- [WHAT YOU SHOULD DO]: Pull each line holding the word "chevron" from the data.

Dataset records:
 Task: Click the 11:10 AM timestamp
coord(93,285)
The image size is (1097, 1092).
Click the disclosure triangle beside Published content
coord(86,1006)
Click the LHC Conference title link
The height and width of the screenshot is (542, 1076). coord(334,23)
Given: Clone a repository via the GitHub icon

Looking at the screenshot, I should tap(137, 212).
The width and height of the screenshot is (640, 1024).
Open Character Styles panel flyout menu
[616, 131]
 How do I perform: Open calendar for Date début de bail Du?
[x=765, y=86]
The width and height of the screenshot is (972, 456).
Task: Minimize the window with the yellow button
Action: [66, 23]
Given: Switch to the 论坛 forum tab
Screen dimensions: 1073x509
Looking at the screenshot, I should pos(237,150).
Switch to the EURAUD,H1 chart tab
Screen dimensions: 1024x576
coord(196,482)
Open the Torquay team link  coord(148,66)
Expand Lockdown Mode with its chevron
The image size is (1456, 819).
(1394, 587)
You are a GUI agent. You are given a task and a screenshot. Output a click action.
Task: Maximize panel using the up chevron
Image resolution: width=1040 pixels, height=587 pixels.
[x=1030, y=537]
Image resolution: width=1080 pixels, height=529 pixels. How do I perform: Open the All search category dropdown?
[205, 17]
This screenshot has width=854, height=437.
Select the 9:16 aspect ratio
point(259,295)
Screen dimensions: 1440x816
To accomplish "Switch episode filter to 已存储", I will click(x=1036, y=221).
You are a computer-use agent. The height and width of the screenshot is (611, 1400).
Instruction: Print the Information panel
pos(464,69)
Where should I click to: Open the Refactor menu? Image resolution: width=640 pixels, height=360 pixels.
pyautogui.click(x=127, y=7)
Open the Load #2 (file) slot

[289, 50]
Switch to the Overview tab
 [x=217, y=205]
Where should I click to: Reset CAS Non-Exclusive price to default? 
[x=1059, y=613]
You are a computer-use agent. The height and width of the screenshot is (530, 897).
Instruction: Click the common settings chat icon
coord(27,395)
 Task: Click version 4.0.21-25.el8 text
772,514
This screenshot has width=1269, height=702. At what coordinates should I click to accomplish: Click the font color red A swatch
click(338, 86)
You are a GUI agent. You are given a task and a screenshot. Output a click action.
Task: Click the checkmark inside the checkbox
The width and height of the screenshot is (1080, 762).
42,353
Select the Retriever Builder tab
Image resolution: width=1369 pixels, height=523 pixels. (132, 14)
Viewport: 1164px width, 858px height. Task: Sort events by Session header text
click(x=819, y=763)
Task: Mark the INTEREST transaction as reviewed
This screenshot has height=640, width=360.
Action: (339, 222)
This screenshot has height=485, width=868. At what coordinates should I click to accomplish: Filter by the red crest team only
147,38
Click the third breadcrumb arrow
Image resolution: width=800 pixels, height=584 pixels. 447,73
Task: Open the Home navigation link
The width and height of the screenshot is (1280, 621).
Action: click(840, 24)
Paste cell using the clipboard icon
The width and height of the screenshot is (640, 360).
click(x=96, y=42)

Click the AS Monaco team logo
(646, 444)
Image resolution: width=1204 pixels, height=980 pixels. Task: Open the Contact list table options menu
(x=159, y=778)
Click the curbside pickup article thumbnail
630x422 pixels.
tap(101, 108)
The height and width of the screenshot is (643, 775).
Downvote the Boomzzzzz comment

- [SOLUTION TO THIS TASK]:
Expand Lockdown Mode with its chevron
Task: Maximize panel using the up chevron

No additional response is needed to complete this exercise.